Die von der Beklagten zur Begründung ihrer Auffassung herangezogenen Bestimmungen für den Fall der Beurlaubung in Tarifverträgen sind für die Auslegung des § 200 Abs. 1 RVO ungeeignet. Sie belegen nur, daß auch die Tarifvertragsparteien den veränderten gesellschaftlichen Verhältnissen Rechnung tragen und Regelungen für Zeiten der Arbeitsunterbrechung treffen. Die genannte tarifvertragliche Regelung über die anteilige Kürzung einer gewährten Sonderzahlung bestätigt im Gegenteil, daß trotz suspendierter Hauptpflichten die aus dem Arbeitsverhältnis sich ergebenden Fürsorge und Treuepflichten weiterbestehen und deshalb grundsätzlich auch beurlaubte Arbeitnehmer Anspruch auf betriebliche Sonderzahlungen – abgesehen von Anwesenheitsprämien – haben können (hierzu: Wiegand, Kommentar zum Bundeserziehungsgeldgesetz, § 15 Rdnr. 9).

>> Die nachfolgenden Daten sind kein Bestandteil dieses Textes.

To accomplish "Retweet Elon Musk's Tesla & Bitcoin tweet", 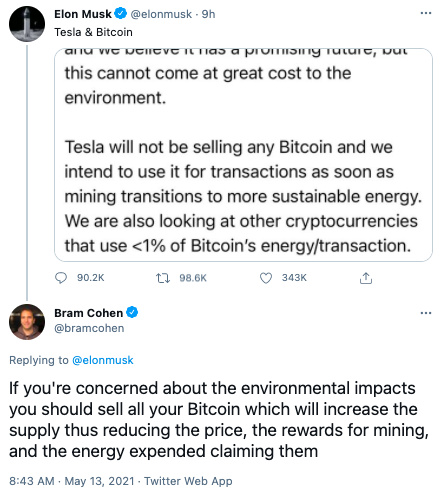I will pyautogui.click(x=163, y=278).
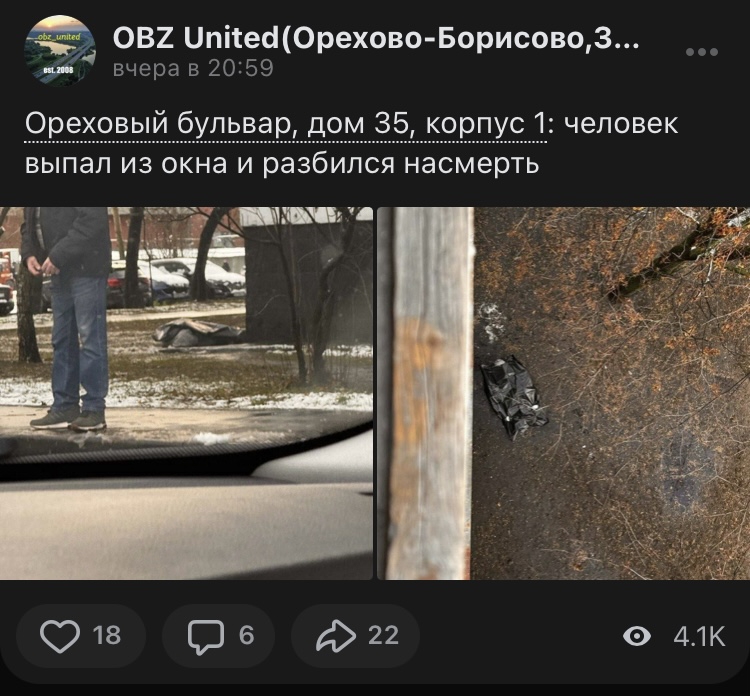Viewport: 750px width, 696px height.
Task: Like the post with the heart icon
Action: [x=60, y=636]
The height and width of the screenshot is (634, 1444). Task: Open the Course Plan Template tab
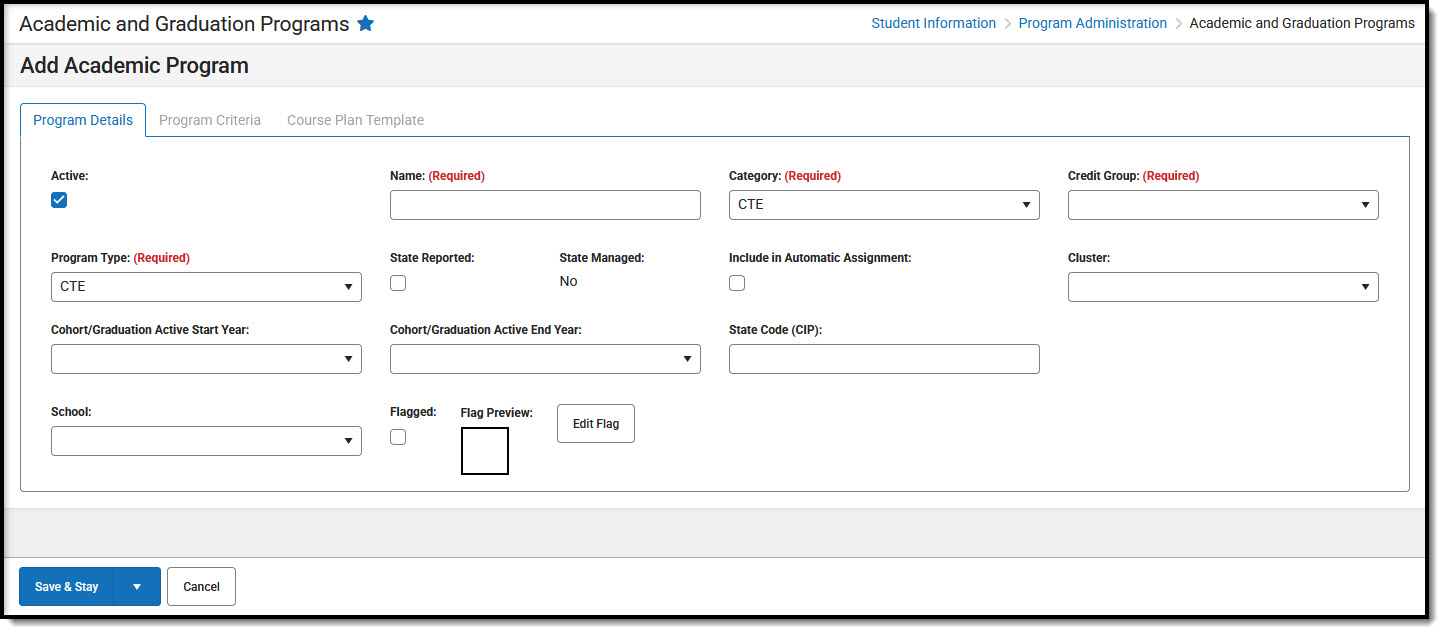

Da weder Wortlaut noch Sinn und Zweck der gesetzlichen Regelung eine Versagung von Mutterschaftsgeld an die Klägerin rechtfertigen, mußte die Berufung der Beklagten erfolglos bleiben und zurückgewiesen werden.

Die Kostenentscheidung beruht auf § 193 SGG.

Die Revision war wegen grundsätzlicher Bedeutung der Rechtssache zuzulassen (§ 160 Abs. 2 Nr. 1 SGG).